You may have experienced this as well. A child with a disability. A parent hit with Alzheimer's far too early. A reassignment on the field taking you away from what you thought God wanted you to do. A health trauma with a loved one. All those things which leave you wondering what God is up to and why He couldn't have clued you in earlier.
In my own life I've come to see these times as God drawing me closer to Him. He knows that I am going to need to communicate constantly with Him, and He makes me clearly aware the He is in control, not me, and that I am just His tool. It's not "my" ministry, "my" plans, "my" gifts ... it's all about Him, and times that are far beyond me serve as a vivid reminder of my dependence on Him. They point out that I am the vessel and He the potter. Not the other way around.
And yet through it all He is so full of love and grace and mercy. At those times of desperation I cry out like the Rich Mullins song "Hold me Jesus/I'm shaking like a leaf/You have been my king of glory/Won't you be my Prince of Peace." And He responds.

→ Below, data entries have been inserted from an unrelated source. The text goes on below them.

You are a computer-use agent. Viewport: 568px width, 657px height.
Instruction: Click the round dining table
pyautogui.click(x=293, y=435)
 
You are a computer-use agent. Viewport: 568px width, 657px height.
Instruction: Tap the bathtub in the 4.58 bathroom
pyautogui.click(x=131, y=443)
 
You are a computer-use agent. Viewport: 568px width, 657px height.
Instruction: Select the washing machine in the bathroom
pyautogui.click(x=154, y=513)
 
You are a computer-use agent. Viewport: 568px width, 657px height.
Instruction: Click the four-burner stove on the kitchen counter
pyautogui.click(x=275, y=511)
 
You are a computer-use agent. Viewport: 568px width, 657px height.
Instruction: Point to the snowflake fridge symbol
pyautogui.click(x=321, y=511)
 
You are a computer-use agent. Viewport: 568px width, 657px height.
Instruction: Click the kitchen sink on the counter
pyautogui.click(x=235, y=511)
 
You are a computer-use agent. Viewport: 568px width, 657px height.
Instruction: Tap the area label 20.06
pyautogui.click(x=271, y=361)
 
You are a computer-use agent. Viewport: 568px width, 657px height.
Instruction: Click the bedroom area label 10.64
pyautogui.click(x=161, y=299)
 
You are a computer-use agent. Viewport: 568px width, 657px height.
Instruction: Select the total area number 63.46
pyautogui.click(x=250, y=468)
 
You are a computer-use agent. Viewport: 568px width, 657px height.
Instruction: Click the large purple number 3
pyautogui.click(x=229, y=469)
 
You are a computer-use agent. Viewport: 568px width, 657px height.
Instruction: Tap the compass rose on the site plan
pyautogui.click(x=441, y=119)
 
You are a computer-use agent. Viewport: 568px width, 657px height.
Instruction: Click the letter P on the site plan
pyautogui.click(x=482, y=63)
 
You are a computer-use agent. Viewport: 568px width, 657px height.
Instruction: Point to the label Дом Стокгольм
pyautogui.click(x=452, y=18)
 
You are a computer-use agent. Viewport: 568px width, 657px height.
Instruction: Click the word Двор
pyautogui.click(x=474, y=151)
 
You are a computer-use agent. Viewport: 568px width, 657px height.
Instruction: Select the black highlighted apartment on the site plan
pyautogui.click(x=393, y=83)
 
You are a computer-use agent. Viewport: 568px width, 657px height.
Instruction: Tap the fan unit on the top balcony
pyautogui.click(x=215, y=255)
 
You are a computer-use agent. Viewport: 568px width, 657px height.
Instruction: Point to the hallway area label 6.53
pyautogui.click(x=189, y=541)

Because you see, He has already said Yes to me. 2 Cor. 1:19-20 tells us "For the Son of God, Jesus Christ, whom we proclaimed among you, Silvanus and Timothy and I, was not Yes and No, but in him it is always Yes. For all the promises of God find their Yes in him. That is why it is through him that we utter our Amen to God for his glory." Jesus is God's YES to me ... so all my yeses to Him are a response to His ultimate Yes.
Oh, how glad I am He didn't tell the Father, "This is not what I signed up for!" on the way to the cross ... how He doesn't say "This is not what I signed up for!" when I fail ... how He never points to me in frustration but always in love. Even His hard lessons are from a heart of love.
Do I expect Him to stop throwing curveballs? No ... because He knows that I can't handle seeing the depth of the problems at once. Like a loving Father, He will continuet to reveal what He knows I'm ready to say Yes to. And He will continue to give me more than I never signed up for. Things like unexpected mercy. Profound demonstrations of His presence. Grace abounding. And Love without measure.
May He reveal Himself in unexpected surprises today!
Saturday, April 12, 2008
Like so many scriptures, this one seems counterintuitive. Peter tells us that Satan roams like a lion to find someone to devour in the same breath that he tells us to cast our anxieties on God. In fact, the basic message he presents could be "Don't be anxious - fight"! Yet for me the thought of fighting produces anxiety!
But God is, as always, wiser than me (what a relief). He knows that if we are anxious and burdened about the cares of the world, we won't see the battle for what it is and fight it spiritually. If we allow the enemy to distract us by anxiety and fear, we give him the upper hand. And so Peter tells us to put our anxieties on God, and focus our energies on the spiritual battle.
The things in this world that make me anxious are all in His hands. Instead of anxiety, I should be on the alert for Satan's schemes. Resist him, Peter writes - and one tool for resistence is the awareness that other believers are also suffering similarly. Our "fellowship of suffering" becomes part of the battle. Peter also reminds us that our suffering will lead to God perfecting, confirming, strengthening, and establishing us. In other words, a proper theology of suffering is part of spiritual warfare!
Are you suffering today? Put your anxieties on Him, and learn from the suffering how to do battle with the enemy. You'll find yourself strengthened in the process.
Thursday, April 10, 2008
and he will give you the desires of your heart. (Ps. 37:4)
It's an unspoken tragedy for many western Christians: We don't know what it means to delight in God.
With our rationalistic mindset that emphasizes natural over supernatural, our "cultural Christianity" that prioritizes how God can help us with our goals, and the general perception that exuberance is for children, not adults, we are programmed for everything but pure, unfettered delight.
We love God. We obey Him. We may be radical and not just believe in Him, but truly believe Him. But we balk at unabashed delight.
Delight can be defined and described easier than it can be developed. The word means pretty much what you imagine: Strong's Concordance defines it in part as "to be happy about, take exquisite delight in, make merry over, make sport of". The picture we may get is one of a child's first taste of ice cream, or the squeal of delight when they discover the puppy on Christmas morning. It's joy that can't be held back.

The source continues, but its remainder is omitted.